A.G. Schneiderman Announces $612 Million Settlement With Biotech Firm For Illegal Off-Label Drug Marketing Schemes

Amgen To Pay NYS $12.5M For Improperly Marketing Anemia Drug Aranesp For Unapproved Uses

A.G. Schneiderman: Prescription Drugs Must Be Prescribed Based On Sound Medical Judgment, Not Profit

NEW YORK ‑ Attorney General Eric T. Schneiderman today announced that New York, along with 49 other states, the District of Columbia and the federal government, reached a $612 million agreement with biotechnology giant Amgen Inc. The agreement settles charges that Amgen engaged in various illegal marketing practices to promote sales of several drugs for unapproved uses, including treating kidney disease and cancer. The company also inaccurately reported and manipulated prices for the drugs, Aranesp, Enbrel, Epogen, Neulasta, Neupogen and Sensipar. Besides kickbacks paid to health care professionals, this scheme also caused the submission of false claims by doctors for reimbursement from Medicaid and Medicare and other federal health care programs. The alleged illegal marketing ran from 2001 to 2011.

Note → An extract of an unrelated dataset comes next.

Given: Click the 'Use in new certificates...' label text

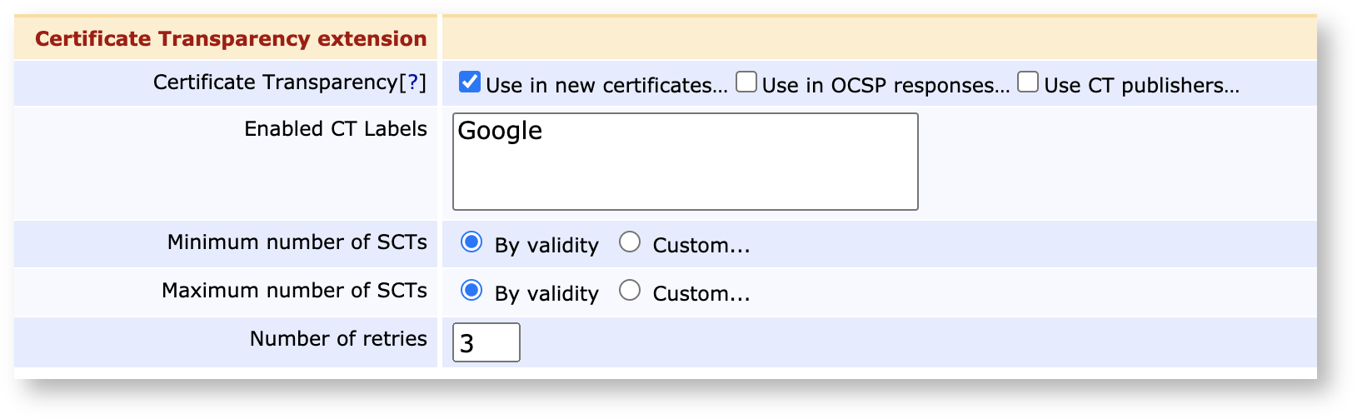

“There are no excuses for illegally marketing off label drugs, offering kickbacks to health care professionals and ripping off the taxpayers by defrauding Medicaid and other programs," said Attorney General Schneiderman. "With this settlement the message we are sending is clear: biotechnology giants are not above the law and my office will continue to ensure that prescriptions be written based on medical judgment—not profit motive.”

Amgen will pay the states and the federal government a total of $612 million in civil damages and penalties to compensate Medicaid, Medicare and various federal healthcare programs for harm suffered as a result of its conduct. New York led the National Association of Medicaid Fraud Control Unit Team representing the states. The other states represented on the team were from California, Illinois, Indiana, North Carolina and Massachusetts. New York State will receive $12.5 million of these monies under the agreement.

A multi-national corporation headquartered in Thousand Oaks, Calif., Amgen will pay an additional $150 million in fines and forfeitures to federal authorities for criminal conduct. In addition, Amgen pleaded guilty today to a misdemeanor charge in the United States District Court for the Eastern District of New York, in Brooklyn, for introducing a misbranded drug into interstate commerce.

Acting United States Attorney Marshall L. Miller of the Eastern District of New Yorksaid, “Instead of working to extend and enhance human lives, Amgen illegally pursued corporate profits while jeopardizing the safety of vulnerable consumers suffering from disease.  Americans expect - and the law requires – much more.  Today’s guilty plea and $762 million penalty demonstrate our vigilance in protecting America’s health care consumers and pursuing any corporation that seeks to profit by violating U.S. law. To all who might consider introducing misbranded drugs into the marketplace, you are on notice: we remain steadfastly committed to prosecuting such violations of law.”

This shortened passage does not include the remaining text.